Saturday was the day I had been looking forward to for some time. I regularly attend the Smorgasburg food market in Brooklyn, and have noticed that there are many different vegan options available there. At lunch time I walked around with a friend making a note of the range of different things I could try (not as many options as usual, of course, but when there are so many things you want to try, sometimes it is nice to have a smaller range of options, and it encouraged me to try some things I hadn’t tried before). It was at this time that I made my first accidental violation of the 30 days of vegan. There was a stall selling different flavours of surprisingly delicious soy milk, where I had several samples before realising that they all contained honey, which some consider to be an animal product that vegans should avoid. I am not sure what my thoughts on the honey situation are, but I have been trying to avoid it as many vegans do, so that was a bit of a slip-up, though perhaps the kind of slip-up that was least disappointing. As I resigned myself to the fact that I was not going to be eating my favourite mini cheesecakes this month, I passed a ‘vegan sliders’ stall that was handing out free samples of their grilled cheese sandwich made with daiya cheese (made from cassava and arrowroot). One bite and I was completely converted – it tasted just like a really delicious grilled cheese sandwich, but completely vegan. While I stood there, I heard several people walk past and excitedly say “Ooo – vegan sliders!”. This is clearly a great neighbourhood for promoting vegan food. I actually ended up getting one of everything on the menu – a grilled cheese sandwich, potato salad and a vegan slider, and was so excited about eating them that I completely forgot to pick up some tempeh while I was there.

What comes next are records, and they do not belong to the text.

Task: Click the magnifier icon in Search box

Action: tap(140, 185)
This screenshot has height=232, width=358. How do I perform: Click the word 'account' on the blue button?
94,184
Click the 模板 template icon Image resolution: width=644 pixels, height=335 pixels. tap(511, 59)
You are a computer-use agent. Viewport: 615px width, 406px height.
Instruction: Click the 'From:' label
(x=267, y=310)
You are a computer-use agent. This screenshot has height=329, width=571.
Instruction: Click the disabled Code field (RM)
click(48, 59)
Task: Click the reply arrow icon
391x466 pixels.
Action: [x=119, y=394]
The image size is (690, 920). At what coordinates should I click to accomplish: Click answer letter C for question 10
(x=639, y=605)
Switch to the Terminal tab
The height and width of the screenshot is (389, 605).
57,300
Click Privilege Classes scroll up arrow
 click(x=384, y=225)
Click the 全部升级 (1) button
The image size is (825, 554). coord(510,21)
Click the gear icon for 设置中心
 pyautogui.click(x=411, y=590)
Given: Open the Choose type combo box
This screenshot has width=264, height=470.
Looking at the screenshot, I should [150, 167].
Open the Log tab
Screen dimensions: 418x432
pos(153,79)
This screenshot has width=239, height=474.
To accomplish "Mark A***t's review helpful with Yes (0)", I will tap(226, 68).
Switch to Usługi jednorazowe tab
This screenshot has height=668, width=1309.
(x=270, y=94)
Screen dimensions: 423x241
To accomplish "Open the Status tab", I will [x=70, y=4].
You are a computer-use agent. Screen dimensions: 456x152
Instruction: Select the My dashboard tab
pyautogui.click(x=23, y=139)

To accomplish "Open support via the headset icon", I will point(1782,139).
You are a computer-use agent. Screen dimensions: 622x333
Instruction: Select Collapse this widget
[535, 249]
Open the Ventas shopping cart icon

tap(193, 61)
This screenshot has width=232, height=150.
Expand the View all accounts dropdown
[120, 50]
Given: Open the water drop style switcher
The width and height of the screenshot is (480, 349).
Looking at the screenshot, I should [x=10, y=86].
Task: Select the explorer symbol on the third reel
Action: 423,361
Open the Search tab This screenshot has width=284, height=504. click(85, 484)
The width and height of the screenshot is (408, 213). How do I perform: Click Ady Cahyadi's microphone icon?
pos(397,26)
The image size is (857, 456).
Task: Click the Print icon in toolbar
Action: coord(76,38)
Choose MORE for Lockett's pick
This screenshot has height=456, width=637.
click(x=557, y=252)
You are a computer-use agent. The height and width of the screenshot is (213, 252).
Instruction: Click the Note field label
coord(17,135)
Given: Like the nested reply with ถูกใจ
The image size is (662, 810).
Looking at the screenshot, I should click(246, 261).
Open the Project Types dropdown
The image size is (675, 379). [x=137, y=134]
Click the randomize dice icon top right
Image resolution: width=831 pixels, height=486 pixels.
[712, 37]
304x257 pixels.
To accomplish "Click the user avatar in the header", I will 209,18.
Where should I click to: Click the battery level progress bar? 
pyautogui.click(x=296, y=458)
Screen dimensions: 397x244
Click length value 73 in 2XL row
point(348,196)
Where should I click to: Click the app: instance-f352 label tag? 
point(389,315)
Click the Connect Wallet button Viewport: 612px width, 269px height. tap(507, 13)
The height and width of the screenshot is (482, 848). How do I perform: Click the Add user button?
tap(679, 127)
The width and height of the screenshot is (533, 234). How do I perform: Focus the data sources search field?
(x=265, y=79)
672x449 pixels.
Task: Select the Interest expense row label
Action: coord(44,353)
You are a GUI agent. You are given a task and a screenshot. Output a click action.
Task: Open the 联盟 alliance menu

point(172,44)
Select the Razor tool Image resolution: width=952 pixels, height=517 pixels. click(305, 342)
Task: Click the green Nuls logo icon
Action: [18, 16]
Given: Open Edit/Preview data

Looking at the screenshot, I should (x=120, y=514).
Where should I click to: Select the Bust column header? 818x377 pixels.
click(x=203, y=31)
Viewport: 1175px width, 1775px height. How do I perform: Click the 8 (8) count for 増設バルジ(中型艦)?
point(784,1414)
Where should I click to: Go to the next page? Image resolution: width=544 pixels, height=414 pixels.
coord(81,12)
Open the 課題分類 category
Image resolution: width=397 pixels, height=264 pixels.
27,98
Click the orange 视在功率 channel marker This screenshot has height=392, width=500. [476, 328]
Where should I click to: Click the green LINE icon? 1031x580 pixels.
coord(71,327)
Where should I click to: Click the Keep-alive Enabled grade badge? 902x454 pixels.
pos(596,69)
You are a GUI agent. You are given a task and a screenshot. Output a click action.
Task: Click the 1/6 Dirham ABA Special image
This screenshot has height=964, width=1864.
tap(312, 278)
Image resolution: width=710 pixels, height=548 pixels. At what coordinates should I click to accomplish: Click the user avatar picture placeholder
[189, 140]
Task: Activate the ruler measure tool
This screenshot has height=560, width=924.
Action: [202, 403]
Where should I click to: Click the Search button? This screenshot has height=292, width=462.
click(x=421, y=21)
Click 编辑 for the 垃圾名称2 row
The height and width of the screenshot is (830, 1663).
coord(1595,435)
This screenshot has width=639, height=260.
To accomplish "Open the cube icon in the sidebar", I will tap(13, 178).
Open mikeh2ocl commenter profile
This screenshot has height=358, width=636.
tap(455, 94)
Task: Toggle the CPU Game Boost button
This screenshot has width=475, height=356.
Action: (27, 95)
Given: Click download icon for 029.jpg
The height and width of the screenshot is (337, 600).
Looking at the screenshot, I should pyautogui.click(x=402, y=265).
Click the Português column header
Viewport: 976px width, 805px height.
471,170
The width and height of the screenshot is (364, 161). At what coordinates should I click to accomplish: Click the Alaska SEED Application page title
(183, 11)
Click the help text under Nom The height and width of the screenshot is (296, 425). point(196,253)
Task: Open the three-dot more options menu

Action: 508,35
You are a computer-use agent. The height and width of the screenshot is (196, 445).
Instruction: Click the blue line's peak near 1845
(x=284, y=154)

The grilled cheese was amazing in the sense that it tasted just like a normal grilled cheese sandwich and those are delicious. The slider was also great, on delicious brioche, and with a strong, slightly sweet-flavoured patty made of beets, barley, lentils, & mushrooms. My only complaint was that the patty was quite soft, making it a little difficult to eat. The potato salad was fine, better than many potato salads I have tried before, but nothing spectacular.
Vegan Menu, Day 6
Breakfast – Peanut Butter on Rice Crackers
Lunch – (From Smorgasburg) Grilled Daiya Cheese Sandwich; Vegan Slider on Brioche; Potato Salad
Dinner – Baked Polenta with Garlicky Mushrooms
For dinner I made baked polenta with garlicky mushrooms, which wasn’t a great success. Basically it is a recipe that was ok in some parts and not others – still needs a bit of work before it is blog worthy. We also had a bottle of wine, and I completely forgot about checking whether it was vegan-appropriate or not. Still, it was nice sitting out on our tiny balcony, eating our dinner and thinking that I had nearly finished a first successful week of being vegan.